The budget process is an exercise of deciding among competing priorities within a fixed spending limit. An immigration budgeting process would require Congress to make the same sort of deliberative choices. There may be a very good reason to admit more Serbians, or more Guatemalans, or more computer scientists in any given year, and Congress should have that flexibility. But there must be the imposed discipline of a budget, which requires increases in one area to be offset by reductions in areas that are determined to be of lower priority.

Immigration should contribute to our economic health. Everyone talks about the new economy and understands what is required to make it in the digital age. Yet as the bar for economic success has been raised, the skills level of our immigration flow has generally declined. While we do get some exceptionally skilled immigrants, more than a third of all the adults who are admitted to this country have less than a high school education. The result is that some 40 percent of immigrants find themselves in the bottom 20 percent of wage earners. Even more disturbing is the growing body of research which finds that this poverty is chronic, and tends to extend over several generations.

We cannot build a successful 21st century economy with an immigration policy that does not select people with 21st century skills. Eliminating the family chain migration model, which is driving population growth, will also allow us to rectify the mismatch between the needs of our economy and the skills of immigrants. About three-quarters of legal immigrants today are admitted under some family reunification provision, irrespective of whether the relative being admitted possesses any marketable skills.

Liberating ourselves of the self-imposed "requirement" that we admit certain people just because they happen to have a relative in the United States, will restore flexibility and responsiveness to the system, allowing us to select several thousand people based on the perceived needs of our economy at the moment. These needs are likely to change over time and, therefore, the admission criteria will need to be reviewed periodically. The various federal departments that have an interest in immigration policy — namely the Departments of Justice, Labor, Education, and the EPA — should serve in an advisory capacity in these reviews. However, the governing principle of immigration policy must be that broad-based domestic factors drive the system, not the demands of cheap labor and other special interests.

Immigration should promote a sense of national cohesion, based on shared values and a common language. Nations are more than just a collection of people living in geographic proximity to one another.

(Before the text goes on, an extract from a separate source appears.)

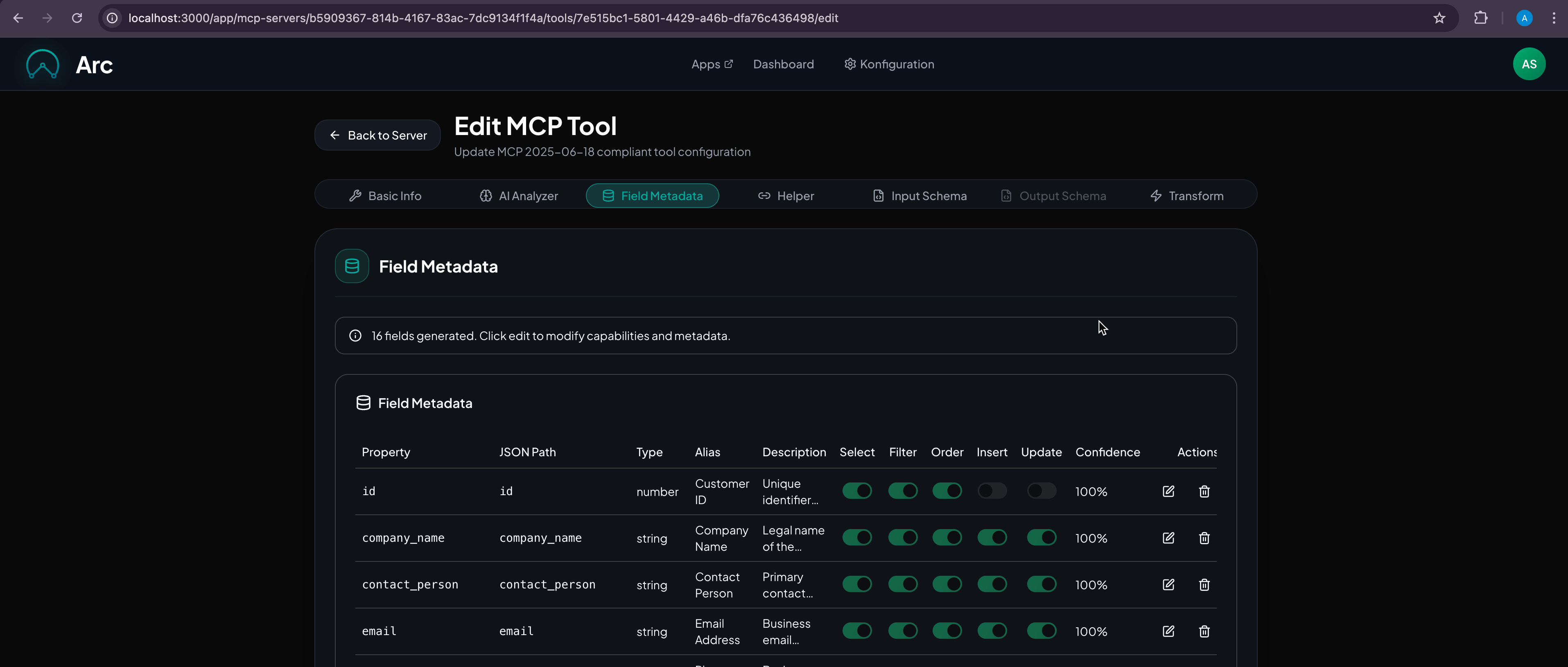This screenshot has height=667, width=1568.
Task: Select the Field Metadata database icon
Action: point(608,195)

A nation is more than a flophouse, a hotel, or a market. What make a nation is its land, its people and its institutions. It must contain either a close ethnic tie, or a shared commitment to certain principles anchored with some shared political history. Clearly, the United States falls into the latter category of nations.

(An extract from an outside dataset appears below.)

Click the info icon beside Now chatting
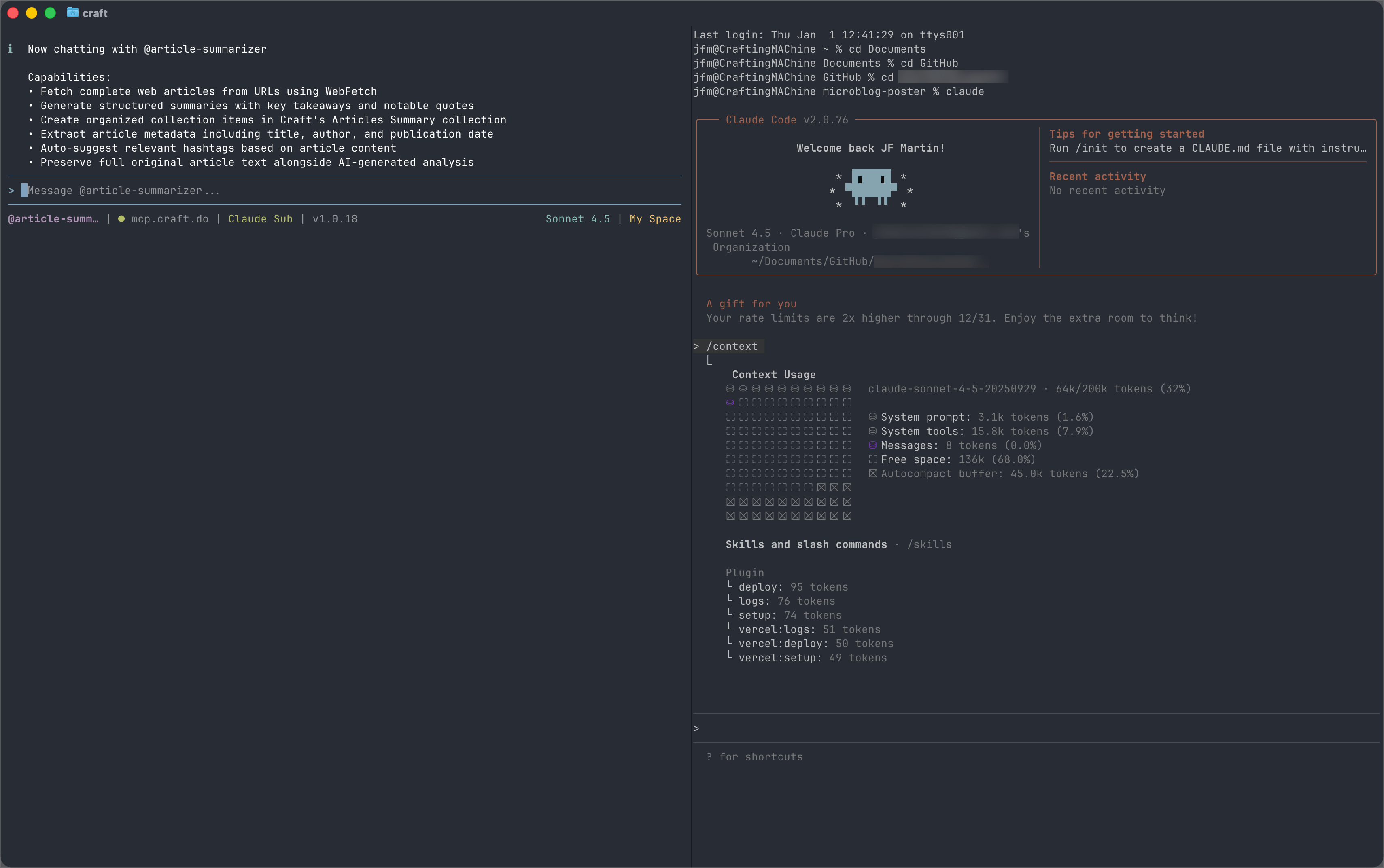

As the United States has proven many times in the past, we have a remarkable capacity to incorporate people into our society, given the right set of circumstances and adequate breathing space. When evidence shows, however, that immigration is straining the common bonds that Americans consider essential, then those interests must be given primacy. As we look around the United States, with the proliferation of ethnic communities where people remain culturally and ethnically separated from the American mainstream, it is apparent that the threads that hold this large and diverse country together are being threatened.

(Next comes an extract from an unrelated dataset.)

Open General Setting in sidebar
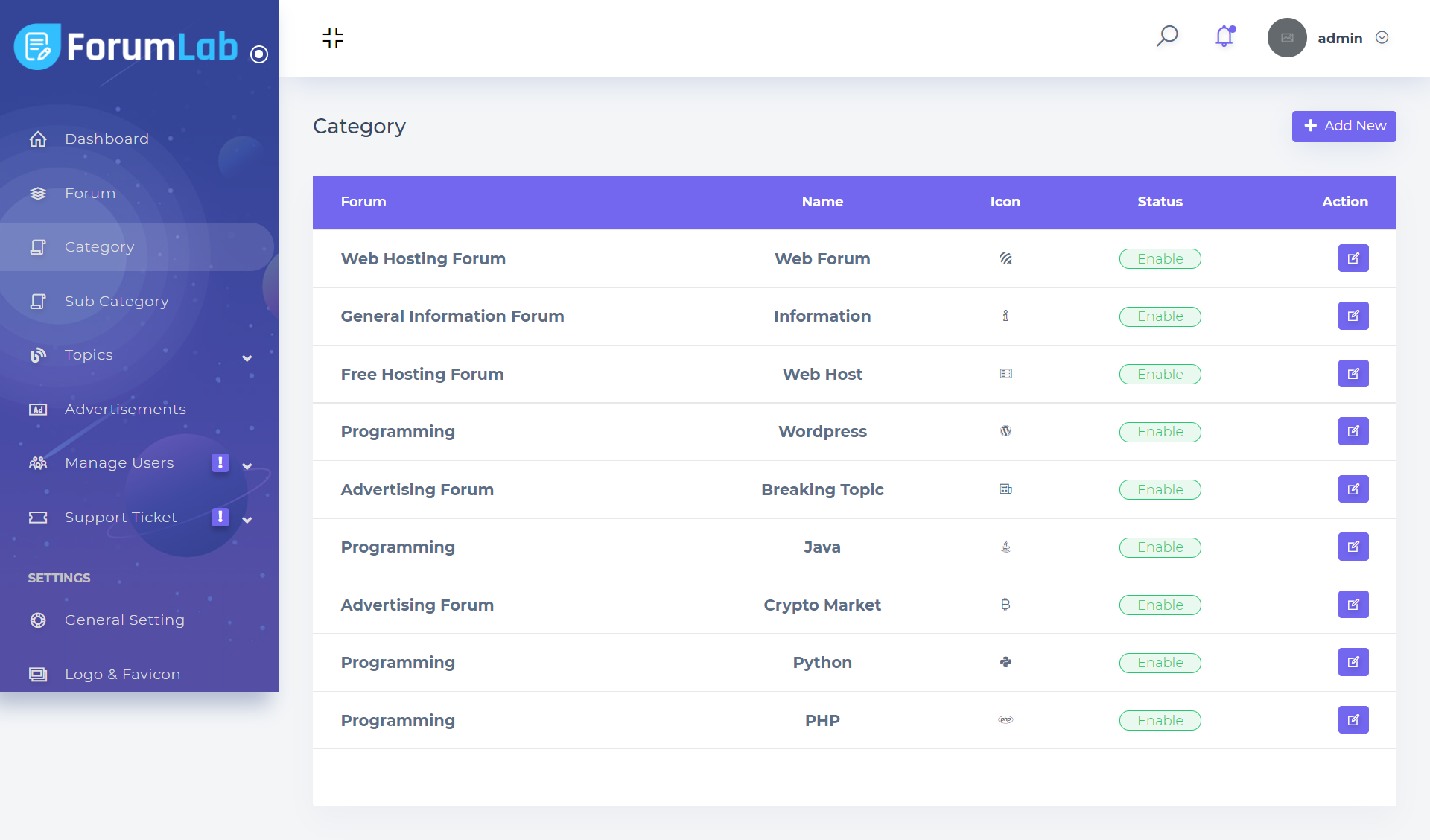tap(124, 620)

Every policy needs a simple and definable purpose, and right now immigration lacks one. We will never fully reach a consensus about how to achieve the goals of immigration or any other public policy, but establishing national objectives will bring us a lot closer to a policy that most Americans feel comfortable with. Until we set goals, our immigration debates and the underlying procedures will continue to flounder, driven by the most narrow of special interests at the expense of the larger community.